The parents of the little boy have already said they would not file a lawsuit against the zoo. The people calling for them to sue are just as irrational as the people calling to have this woman’s children taken from her. From what I gathered by reading about Harambe’s enclosure is that it meets the requirement for that type of habitat, which has been the industry standard for the past 40 years without incident. The other standard being the ones where the gorillas are kept behind a plexiglass wall. In my mind that’s really the end of it. If you’re knowingly entering an area with your kid and there’s a 15 foot drop of any kind whether it’s got a fence in front of it or not it’s usually a red flag to keep your child close.

But let’s say there was no fence at all. Just a 15 foot drop and people and their children were allowed in. If she let’s her kid out of her sight and he dives into the enclosure whose fault is it? Hers or the the zoos? The Wild Safari park at Six Flags in NJ let’s people drive around on a path while wild animals roam free around your car. All they ask is that you don’t roll the window down, and you keep your doors locked. If you forget to lock your door and your kid runs out to ride an ostrich is it your fault for forgetting to lock the door or is it the theme park’s fault for having the audacity to exist? The Grand Canyon is a national park where people bring their families. There’s no fencing on the edges of the canyon. Only a sign that looks like this:

What on earth keeps children from running off those cliffs like lemmings? Probably the extended arm and open hand of an attentive parent. That being said, accidents do happen. I really hope the zoo puts up signs at each exhibit now depicting a way their child could wind up in danger so parents are kept on full alert. You know, maybe a silhouette of a tiger with it’s mouth around someone’s neck, something subtle.

I completely understand that on some level anyone with kids identifies with her. It’s a frightening position to even imagine yourself in when you don’t have kids. What I have learned from all this is that the margin of error people will accept for parents is extremely broad. For example people seem to have no tolerance for parents whose daughters become strippers. Like, ZERO. There’s even less respect for parent’s of child celebrities. God forbid a 19 year old pop-star is caught in the public’s eye behaving like a teenager! America has no problem jumping down parents throats asking where they are and questioning how they were raised when someone like Ariana Grande gets caught goofing around in a donut shop. But let your kid wander off in a zoo over a gorilla enclosure with a 15 foot drop after he repeatedly tells you he’s going to go swim with the gorilla? Mother-of-the-fucking-year right there folks.

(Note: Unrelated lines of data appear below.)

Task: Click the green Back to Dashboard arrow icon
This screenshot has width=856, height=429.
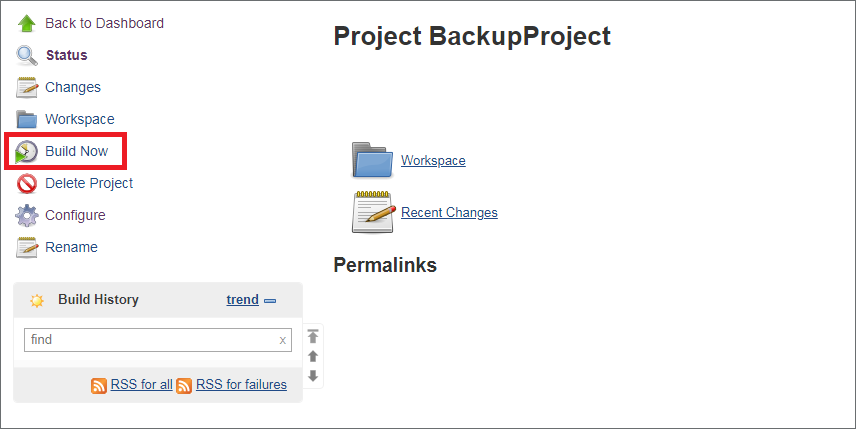Action: click(x=26, y=23)

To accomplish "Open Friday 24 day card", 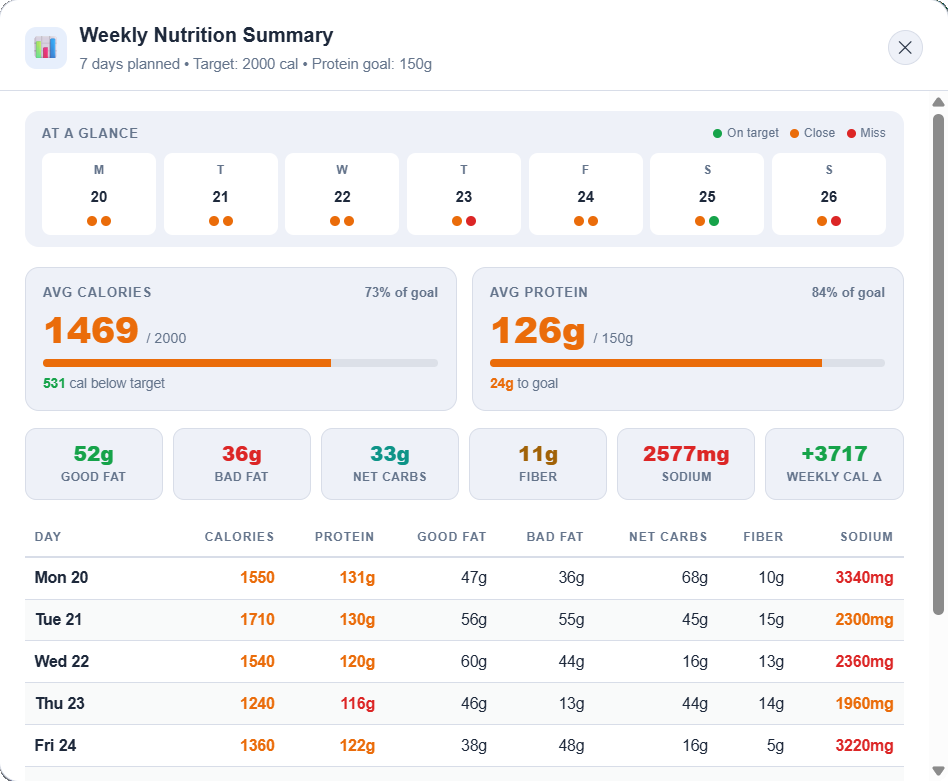I will click(x=586, y=194).
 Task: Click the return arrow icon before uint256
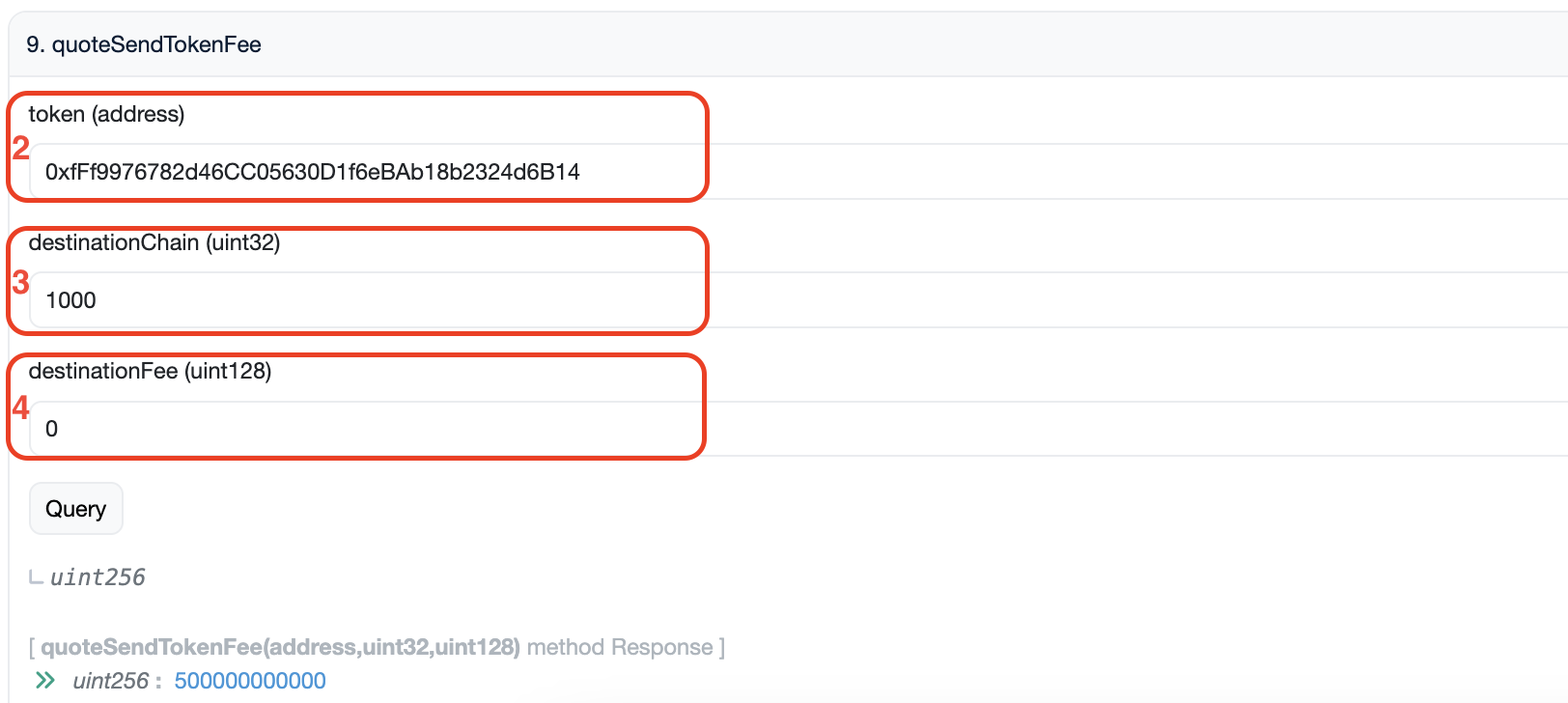pyautogui.click(x=36, y=577)
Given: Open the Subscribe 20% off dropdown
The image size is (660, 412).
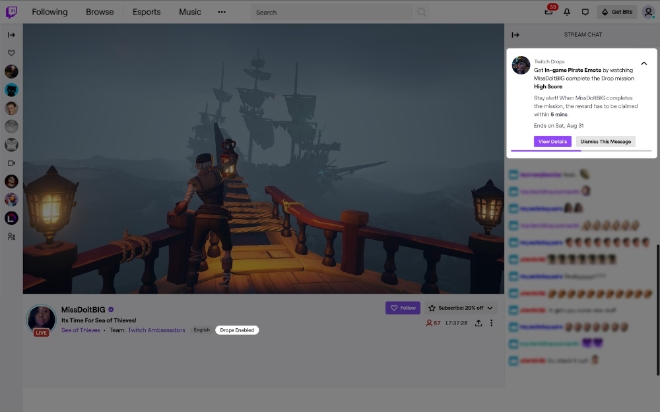Looking at the screenshot, I should click(460, 308).
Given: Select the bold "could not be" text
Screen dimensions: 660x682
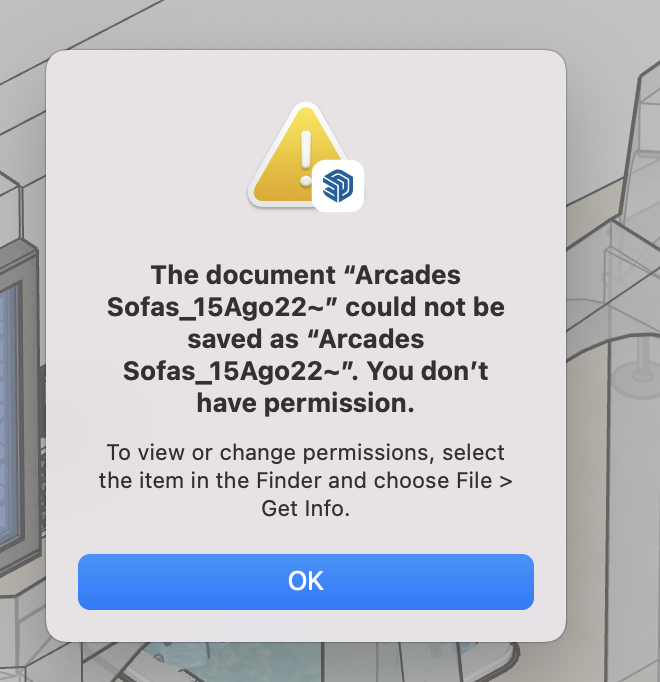Looking at the screenshot, I should [425, 307].
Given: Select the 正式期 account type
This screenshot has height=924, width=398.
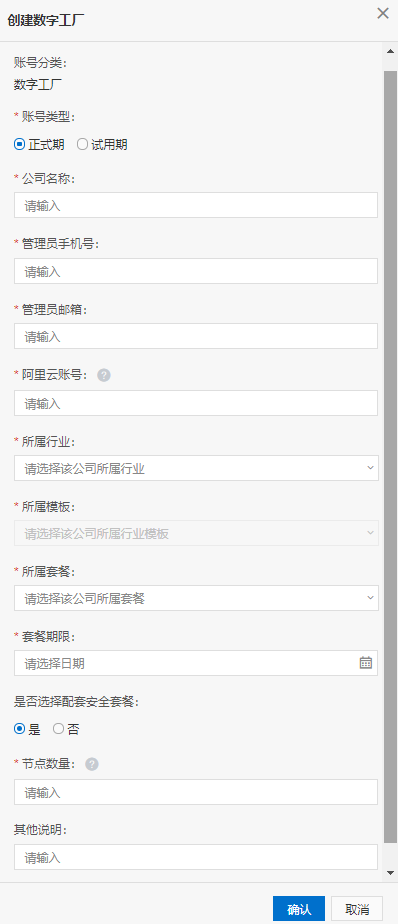Looking at the screenshot, I should [x=40, y=144].
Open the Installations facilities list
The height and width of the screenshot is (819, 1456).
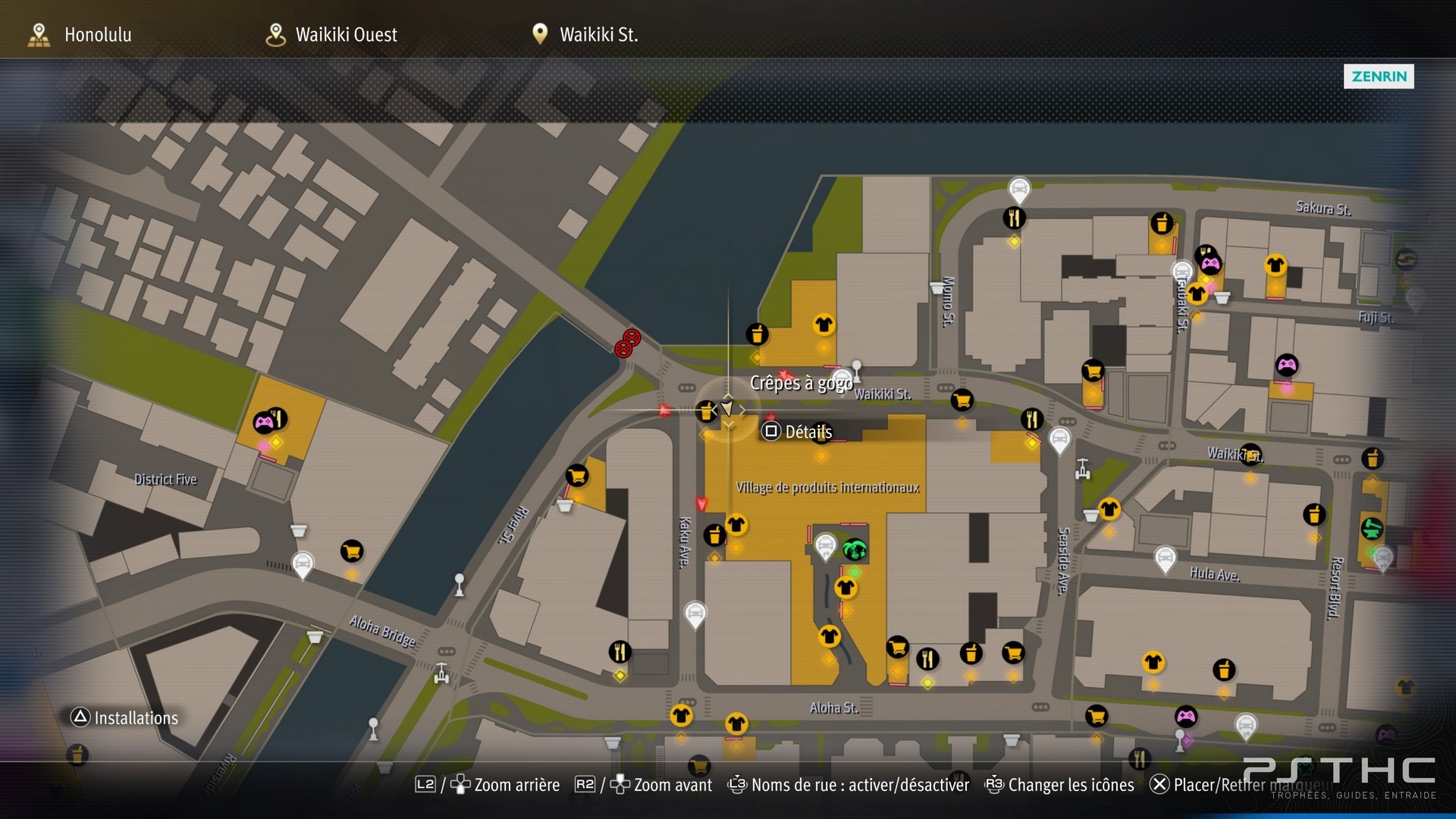(124, 717)
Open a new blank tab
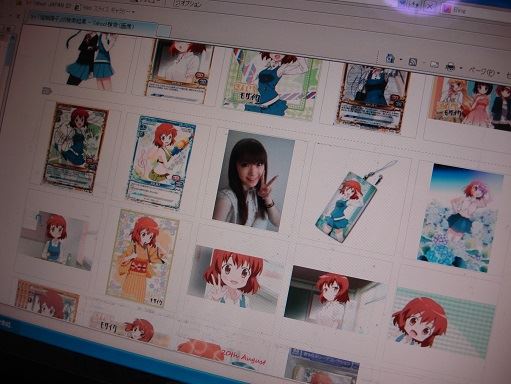 click(x=164, y=31)
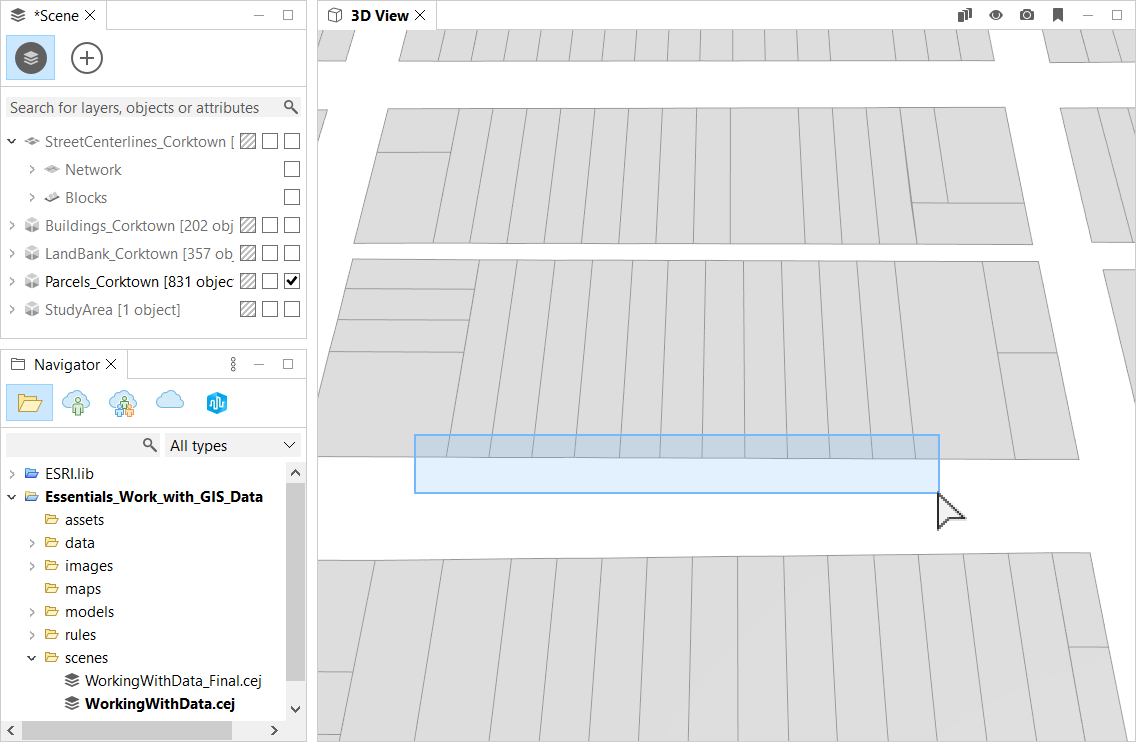This screenshot has height=742, width=1141.
Task: Click the visibility eye icon in 3D View toolbar
Action: (994, 15)

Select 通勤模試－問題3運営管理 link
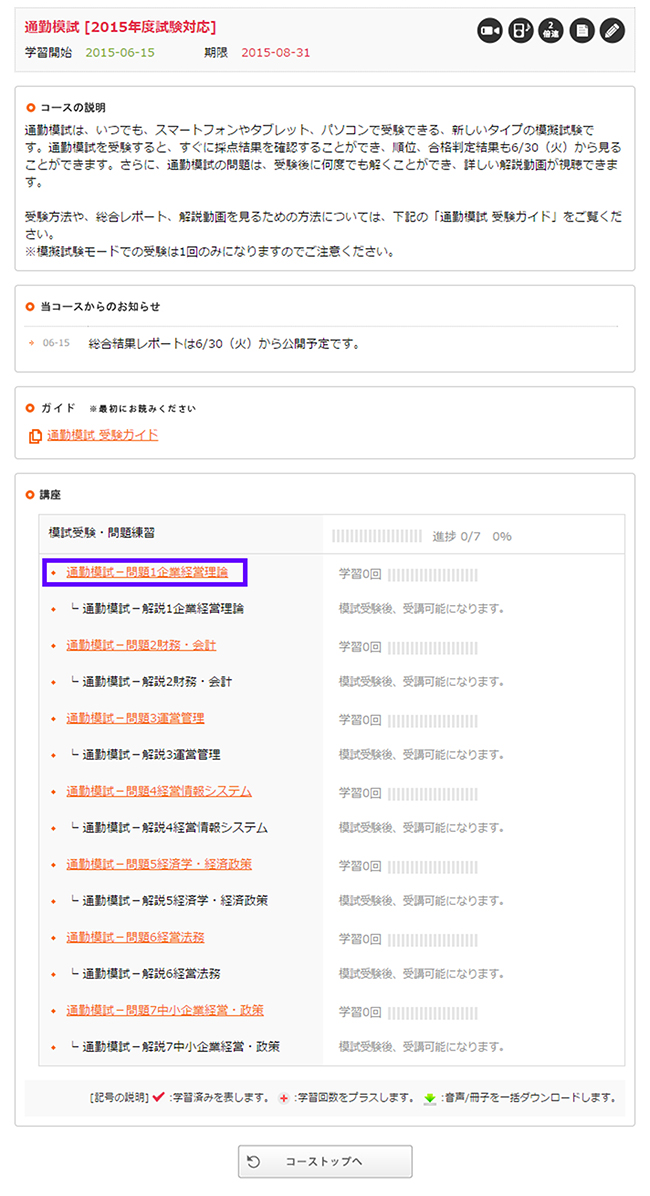[x=135, y=718]
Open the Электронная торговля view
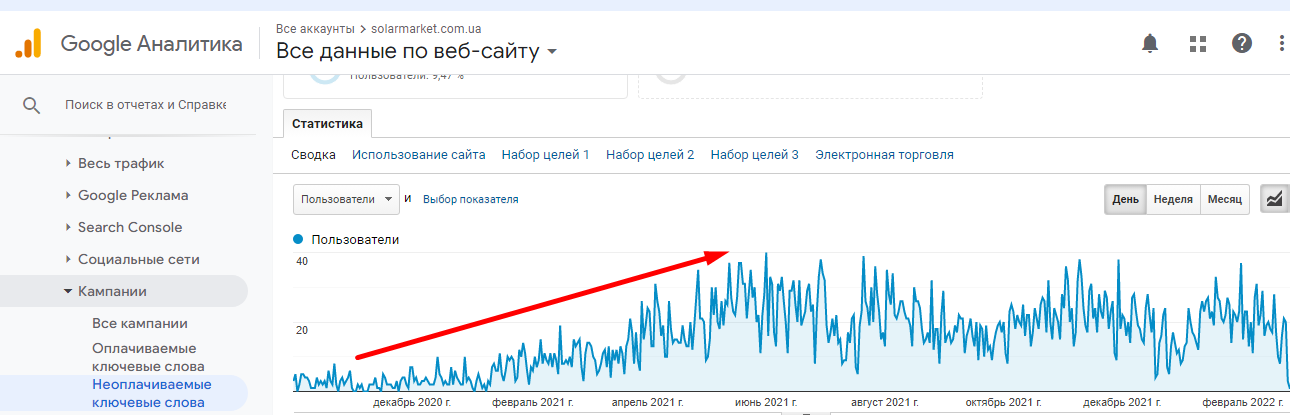The image size is (1290, 415). pyautogui.click(x=884, y=155)
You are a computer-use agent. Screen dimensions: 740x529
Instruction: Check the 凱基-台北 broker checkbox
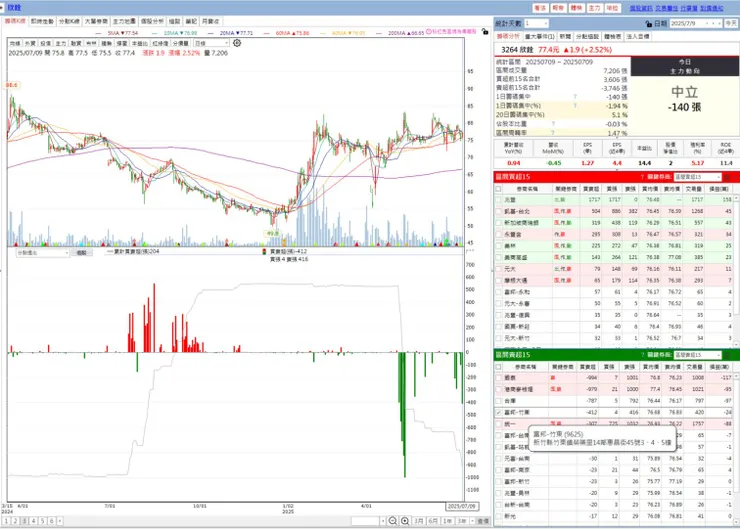tap(498, 211)
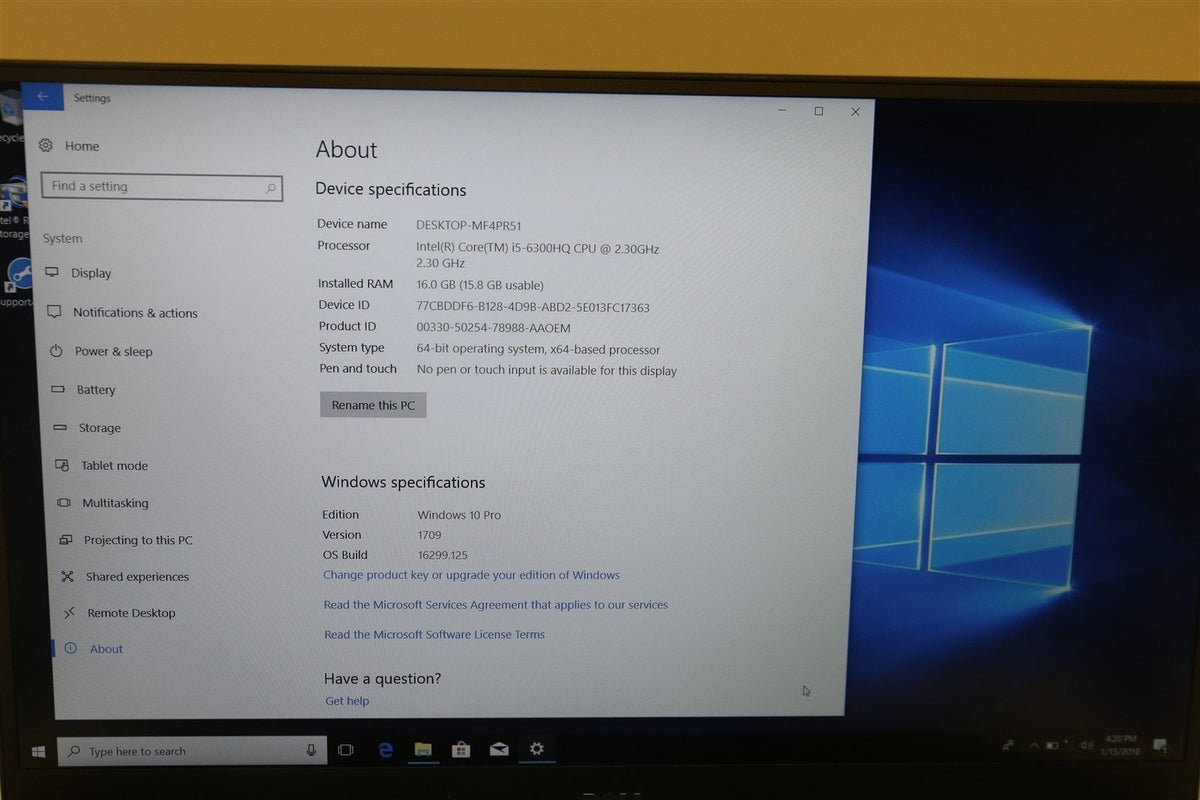Open Display settings in the sidebar
1200x800 pixels.
pos(92,273)
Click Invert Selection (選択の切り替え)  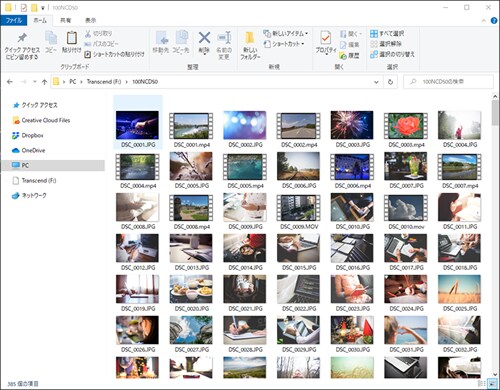click(392, 54)
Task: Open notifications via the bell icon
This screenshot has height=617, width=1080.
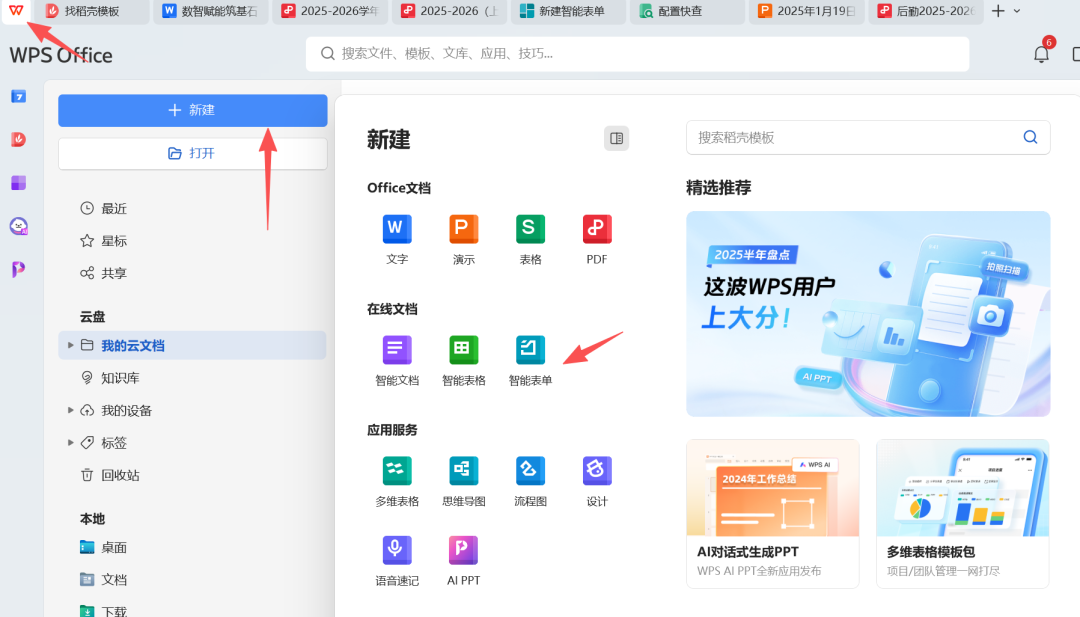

It’s a weird pattern I’ve noticed in this post Internet world we live in. On one hand I guess it’s cool that people aren’t willing to pass individual blame anymore but at the same time it seems dangerously selective, and extremely tribal. If a Cop does something horribly wrong, and people demand justice, the Cop’s actions are no longer his own but the entirety of the force and hoo-boy do they take personal issue with it. Same thing with lawyers, doctors, and apparently parents. I don’t quite know what to make of it. Even in my own little comedy community you can see it to an extent. The only difference is we don’t carry the same weight as other professions. We’ll usually band together when one of us is attacked for an offensive but albeit funny, well crafted joke, but when one of us is charged with a serious crime they’re pretty much ostracized from the community. When it was no longer speculation that Cosby was slipping women drugs and raping them while unconscious, none of us were like, “Look guys…the road is SO lonely and dating when you’re a comic is SUPER hard, plus marriage is really boring, look, you just…you just don’t understand what it’s like to be US, ok?”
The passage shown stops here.